_ACTION ITEM_
Write out again the entries from the first line to the line that includes "Given: Add new payout detail with plus button", keeping both of those lines.

_DATA EXTRACTS_
[Start of section]

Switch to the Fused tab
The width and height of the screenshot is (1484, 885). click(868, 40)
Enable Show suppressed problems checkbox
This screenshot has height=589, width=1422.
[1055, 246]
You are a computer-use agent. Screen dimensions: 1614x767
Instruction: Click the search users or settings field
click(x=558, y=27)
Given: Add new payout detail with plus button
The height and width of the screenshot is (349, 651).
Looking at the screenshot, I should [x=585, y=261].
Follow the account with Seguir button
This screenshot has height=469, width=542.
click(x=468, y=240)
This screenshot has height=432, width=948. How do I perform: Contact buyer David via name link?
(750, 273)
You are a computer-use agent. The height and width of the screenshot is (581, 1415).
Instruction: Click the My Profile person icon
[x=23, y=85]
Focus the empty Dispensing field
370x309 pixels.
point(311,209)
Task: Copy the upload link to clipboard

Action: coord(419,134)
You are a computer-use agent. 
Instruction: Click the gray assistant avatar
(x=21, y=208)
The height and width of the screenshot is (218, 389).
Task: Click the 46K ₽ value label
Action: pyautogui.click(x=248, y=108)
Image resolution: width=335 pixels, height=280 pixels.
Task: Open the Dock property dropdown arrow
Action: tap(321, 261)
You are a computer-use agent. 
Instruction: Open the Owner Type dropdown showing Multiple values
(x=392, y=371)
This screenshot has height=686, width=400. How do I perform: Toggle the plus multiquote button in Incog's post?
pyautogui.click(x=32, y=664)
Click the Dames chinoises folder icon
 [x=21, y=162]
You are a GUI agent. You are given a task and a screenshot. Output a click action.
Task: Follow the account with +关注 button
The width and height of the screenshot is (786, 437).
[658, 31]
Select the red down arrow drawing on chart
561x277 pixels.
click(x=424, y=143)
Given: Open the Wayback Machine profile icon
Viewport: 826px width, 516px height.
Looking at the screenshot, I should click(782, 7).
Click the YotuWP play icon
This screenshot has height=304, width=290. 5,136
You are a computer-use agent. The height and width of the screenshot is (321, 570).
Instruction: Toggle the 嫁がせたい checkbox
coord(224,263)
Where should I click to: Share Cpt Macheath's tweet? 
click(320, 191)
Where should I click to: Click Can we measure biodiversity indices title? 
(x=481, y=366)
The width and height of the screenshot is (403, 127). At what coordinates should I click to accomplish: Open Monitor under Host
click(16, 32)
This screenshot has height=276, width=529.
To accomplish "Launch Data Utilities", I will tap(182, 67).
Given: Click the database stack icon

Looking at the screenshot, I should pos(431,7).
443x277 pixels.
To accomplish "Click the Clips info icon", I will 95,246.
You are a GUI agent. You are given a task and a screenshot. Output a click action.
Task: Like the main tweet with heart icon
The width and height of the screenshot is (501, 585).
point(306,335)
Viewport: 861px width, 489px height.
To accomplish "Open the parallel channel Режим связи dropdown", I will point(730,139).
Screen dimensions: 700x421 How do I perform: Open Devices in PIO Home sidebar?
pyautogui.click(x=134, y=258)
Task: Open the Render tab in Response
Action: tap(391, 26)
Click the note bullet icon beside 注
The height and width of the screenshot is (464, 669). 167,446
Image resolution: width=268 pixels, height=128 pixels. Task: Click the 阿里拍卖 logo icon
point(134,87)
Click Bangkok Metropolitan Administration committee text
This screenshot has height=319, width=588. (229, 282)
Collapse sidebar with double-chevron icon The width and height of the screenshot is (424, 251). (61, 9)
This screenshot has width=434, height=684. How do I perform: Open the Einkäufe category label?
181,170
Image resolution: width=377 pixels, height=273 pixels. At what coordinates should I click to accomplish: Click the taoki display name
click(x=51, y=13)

[End of section]

_SOLUTION TO THE EXERCISE_
Switch to the Fused tab
The width and height of the screenshot is (1484, 885). click(868, 40)
Enable Show suppressed problems checkbox
This screenshot has height=589, width=1422.
[1055, 246]
You are a computer-use agent. Screen dimensions: 1614x767
Instruction: Click the search users or settings field
click(x=558, y=27)
Given: Add new payout detail with plus button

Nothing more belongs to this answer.